### Goal of the exercise
Your answer should be a single number: the count of lines in the records below containing the word "will".

### Supplied records
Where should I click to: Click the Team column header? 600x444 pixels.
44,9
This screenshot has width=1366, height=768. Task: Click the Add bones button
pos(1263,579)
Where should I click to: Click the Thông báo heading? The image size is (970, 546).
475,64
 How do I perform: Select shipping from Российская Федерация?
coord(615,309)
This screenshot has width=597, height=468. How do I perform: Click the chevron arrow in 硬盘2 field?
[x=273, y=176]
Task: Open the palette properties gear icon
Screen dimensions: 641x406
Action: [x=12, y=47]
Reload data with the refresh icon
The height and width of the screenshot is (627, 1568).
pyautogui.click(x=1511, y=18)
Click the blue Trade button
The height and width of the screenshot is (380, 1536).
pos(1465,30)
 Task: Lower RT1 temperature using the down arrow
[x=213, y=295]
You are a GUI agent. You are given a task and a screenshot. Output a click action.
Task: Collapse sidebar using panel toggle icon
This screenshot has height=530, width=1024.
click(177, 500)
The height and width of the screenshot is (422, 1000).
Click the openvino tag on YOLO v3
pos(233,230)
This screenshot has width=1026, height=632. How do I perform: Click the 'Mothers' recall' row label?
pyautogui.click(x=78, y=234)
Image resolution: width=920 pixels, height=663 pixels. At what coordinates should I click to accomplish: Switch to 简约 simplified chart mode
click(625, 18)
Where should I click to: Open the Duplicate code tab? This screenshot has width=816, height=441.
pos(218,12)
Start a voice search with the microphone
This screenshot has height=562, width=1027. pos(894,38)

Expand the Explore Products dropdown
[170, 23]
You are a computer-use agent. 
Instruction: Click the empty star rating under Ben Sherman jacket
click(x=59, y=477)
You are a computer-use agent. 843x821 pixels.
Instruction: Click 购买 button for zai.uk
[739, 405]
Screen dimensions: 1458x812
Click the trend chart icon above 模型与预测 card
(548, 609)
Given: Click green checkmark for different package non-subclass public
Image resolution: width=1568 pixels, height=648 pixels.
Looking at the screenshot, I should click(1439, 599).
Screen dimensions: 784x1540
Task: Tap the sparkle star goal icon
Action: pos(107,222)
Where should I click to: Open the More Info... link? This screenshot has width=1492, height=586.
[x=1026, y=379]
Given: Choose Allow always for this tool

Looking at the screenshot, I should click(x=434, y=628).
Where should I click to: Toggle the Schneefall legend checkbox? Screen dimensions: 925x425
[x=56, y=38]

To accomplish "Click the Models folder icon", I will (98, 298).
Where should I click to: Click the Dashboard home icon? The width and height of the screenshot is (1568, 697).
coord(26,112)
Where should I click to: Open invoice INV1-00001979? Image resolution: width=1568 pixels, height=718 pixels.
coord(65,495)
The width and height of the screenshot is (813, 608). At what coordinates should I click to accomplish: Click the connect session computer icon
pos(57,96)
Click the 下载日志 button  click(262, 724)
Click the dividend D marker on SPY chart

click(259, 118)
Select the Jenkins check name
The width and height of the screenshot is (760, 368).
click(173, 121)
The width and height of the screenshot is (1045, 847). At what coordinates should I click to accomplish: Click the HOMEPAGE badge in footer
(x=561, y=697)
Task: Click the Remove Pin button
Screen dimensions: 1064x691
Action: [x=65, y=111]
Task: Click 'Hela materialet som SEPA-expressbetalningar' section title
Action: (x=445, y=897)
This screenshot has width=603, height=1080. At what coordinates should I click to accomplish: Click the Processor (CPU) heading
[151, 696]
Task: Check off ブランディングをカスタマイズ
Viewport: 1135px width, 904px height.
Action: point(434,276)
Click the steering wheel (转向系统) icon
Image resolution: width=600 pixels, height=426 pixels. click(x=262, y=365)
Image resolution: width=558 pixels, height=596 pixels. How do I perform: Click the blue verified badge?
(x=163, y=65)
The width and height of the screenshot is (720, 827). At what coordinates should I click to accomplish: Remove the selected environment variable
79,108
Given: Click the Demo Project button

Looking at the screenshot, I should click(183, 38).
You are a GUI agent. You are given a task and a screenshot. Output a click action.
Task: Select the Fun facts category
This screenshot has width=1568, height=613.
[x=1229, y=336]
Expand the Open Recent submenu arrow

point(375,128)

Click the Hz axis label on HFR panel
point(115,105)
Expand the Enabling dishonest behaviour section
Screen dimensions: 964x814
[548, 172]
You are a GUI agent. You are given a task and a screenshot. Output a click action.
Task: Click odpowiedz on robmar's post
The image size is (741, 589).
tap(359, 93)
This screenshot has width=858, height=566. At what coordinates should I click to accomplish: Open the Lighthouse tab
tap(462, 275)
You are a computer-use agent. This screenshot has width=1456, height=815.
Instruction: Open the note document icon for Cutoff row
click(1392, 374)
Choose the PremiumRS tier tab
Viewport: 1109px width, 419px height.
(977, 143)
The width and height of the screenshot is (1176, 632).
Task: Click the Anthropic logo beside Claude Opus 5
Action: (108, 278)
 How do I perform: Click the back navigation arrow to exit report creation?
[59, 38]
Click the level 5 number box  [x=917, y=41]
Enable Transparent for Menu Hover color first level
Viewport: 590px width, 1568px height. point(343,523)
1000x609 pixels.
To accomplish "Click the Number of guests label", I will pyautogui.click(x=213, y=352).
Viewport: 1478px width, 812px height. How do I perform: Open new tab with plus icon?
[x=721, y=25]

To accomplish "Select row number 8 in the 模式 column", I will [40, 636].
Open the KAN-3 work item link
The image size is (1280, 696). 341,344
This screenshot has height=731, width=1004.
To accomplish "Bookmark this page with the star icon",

### Response area
3